◆ **WORK INSTRUCTIONS**:
Count up the lines below that hold "computer", then give that count by itself.

◆ **RECORDED INFORMATION**:
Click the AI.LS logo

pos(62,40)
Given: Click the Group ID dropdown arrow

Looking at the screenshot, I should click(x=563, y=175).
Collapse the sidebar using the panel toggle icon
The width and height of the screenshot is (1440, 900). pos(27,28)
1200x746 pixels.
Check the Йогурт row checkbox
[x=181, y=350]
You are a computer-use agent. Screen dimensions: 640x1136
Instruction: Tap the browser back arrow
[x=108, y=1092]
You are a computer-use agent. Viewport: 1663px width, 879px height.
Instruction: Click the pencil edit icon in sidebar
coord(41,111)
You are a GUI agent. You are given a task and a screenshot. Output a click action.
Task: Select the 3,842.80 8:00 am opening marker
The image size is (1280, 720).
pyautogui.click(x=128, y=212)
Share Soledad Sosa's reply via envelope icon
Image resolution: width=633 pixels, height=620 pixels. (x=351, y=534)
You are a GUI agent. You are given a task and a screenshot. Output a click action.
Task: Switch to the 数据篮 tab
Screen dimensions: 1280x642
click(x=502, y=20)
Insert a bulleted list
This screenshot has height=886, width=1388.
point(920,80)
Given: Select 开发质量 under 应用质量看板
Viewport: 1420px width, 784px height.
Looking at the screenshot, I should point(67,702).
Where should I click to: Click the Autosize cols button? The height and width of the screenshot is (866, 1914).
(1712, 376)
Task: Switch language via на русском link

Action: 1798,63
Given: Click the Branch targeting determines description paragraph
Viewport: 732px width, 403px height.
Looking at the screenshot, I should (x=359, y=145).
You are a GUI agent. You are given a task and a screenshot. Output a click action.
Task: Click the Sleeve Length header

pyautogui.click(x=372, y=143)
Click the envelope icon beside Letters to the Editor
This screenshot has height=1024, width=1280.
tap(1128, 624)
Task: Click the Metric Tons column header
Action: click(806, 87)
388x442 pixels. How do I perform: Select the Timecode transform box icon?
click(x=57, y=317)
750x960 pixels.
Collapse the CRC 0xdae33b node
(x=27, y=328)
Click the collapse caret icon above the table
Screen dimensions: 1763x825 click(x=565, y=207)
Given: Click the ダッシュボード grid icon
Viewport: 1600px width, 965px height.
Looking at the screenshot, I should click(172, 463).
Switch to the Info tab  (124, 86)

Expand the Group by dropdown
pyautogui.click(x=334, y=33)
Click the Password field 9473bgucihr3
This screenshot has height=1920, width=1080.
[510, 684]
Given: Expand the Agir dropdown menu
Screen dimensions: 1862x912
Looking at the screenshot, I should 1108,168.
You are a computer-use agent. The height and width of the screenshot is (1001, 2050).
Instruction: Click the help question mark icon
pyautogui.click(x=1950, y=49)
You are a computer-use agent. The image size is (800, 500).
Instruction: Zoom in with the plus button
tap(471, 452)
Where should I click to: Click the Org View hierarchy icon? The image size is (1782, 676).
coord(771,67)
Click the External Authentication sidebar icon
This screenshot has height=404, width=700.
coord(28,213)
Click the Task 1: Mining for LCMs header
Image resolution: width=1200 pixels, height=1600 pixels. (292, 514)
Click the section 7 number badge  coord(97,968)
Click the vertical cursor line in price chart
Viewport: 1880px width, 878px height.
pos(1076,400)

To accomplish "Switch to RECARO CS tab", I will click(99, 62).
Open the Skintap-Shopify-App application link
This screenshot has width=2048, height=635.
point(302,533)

◆ **COMPLETED TASK**:
4